*Work instruction:* Where the line containing "Where should I" appears in the entries below, start there and print only that line and every line after it, exactly, through the end, excluding pictures.

*Dataset excerpts:*
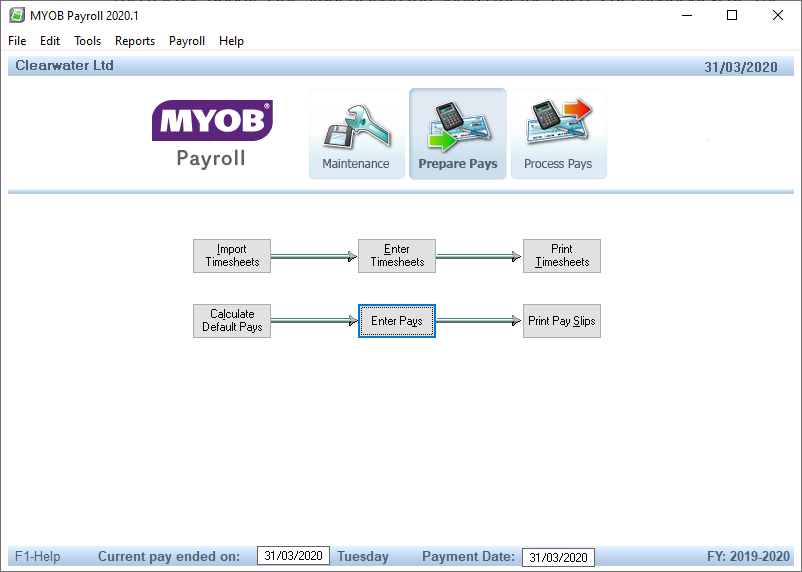Open the Reports menu

(x=135, y=41)
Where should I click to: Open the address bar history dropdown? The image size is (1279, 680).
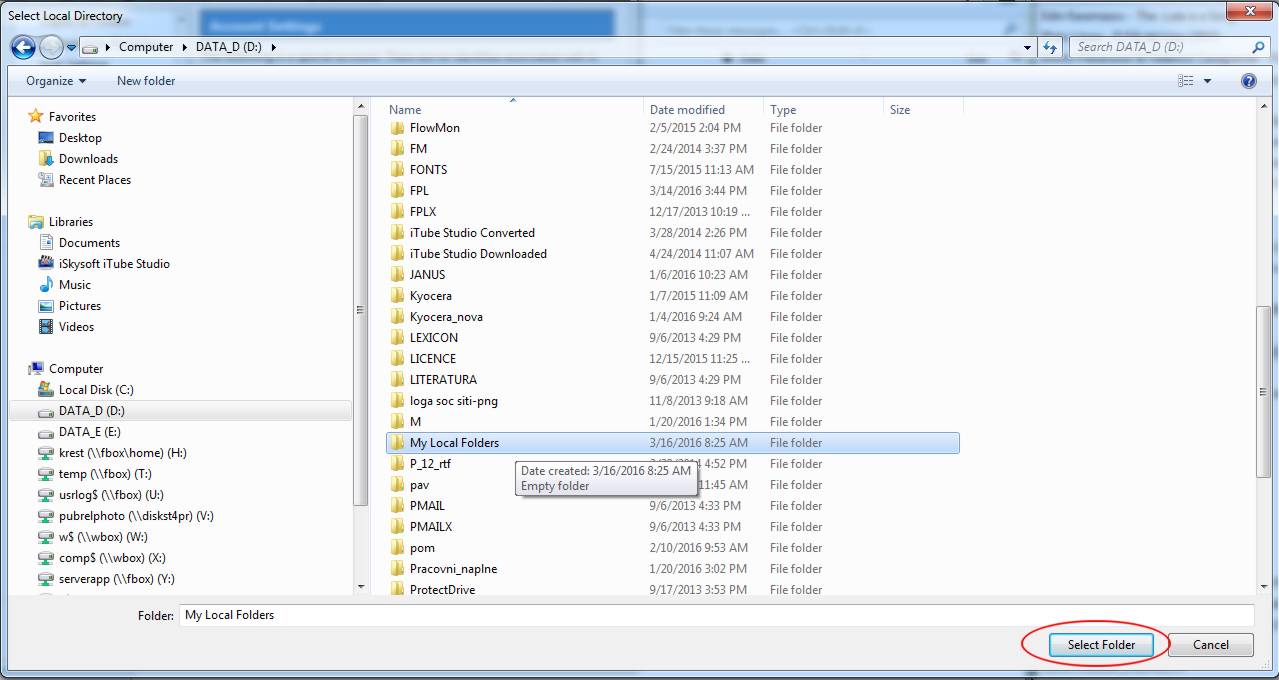(1027, 47)
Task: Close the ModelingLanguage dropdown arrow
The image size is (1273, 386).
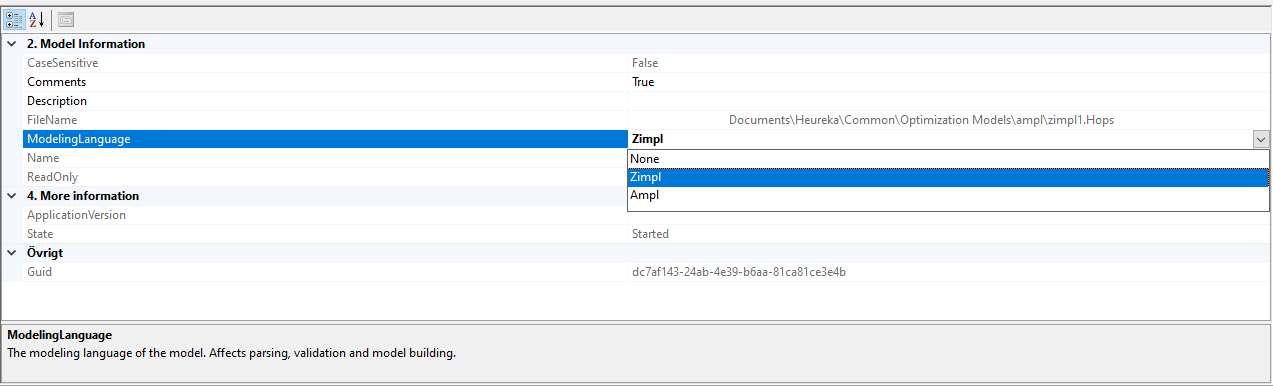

*The answer:*
Where should I click to: Open the address bar history dropdown? The image size is (1279, 680).
(1027, 47)
Task: Close the ModelingLanguage dropdown arrow
The image size is (1273, 386).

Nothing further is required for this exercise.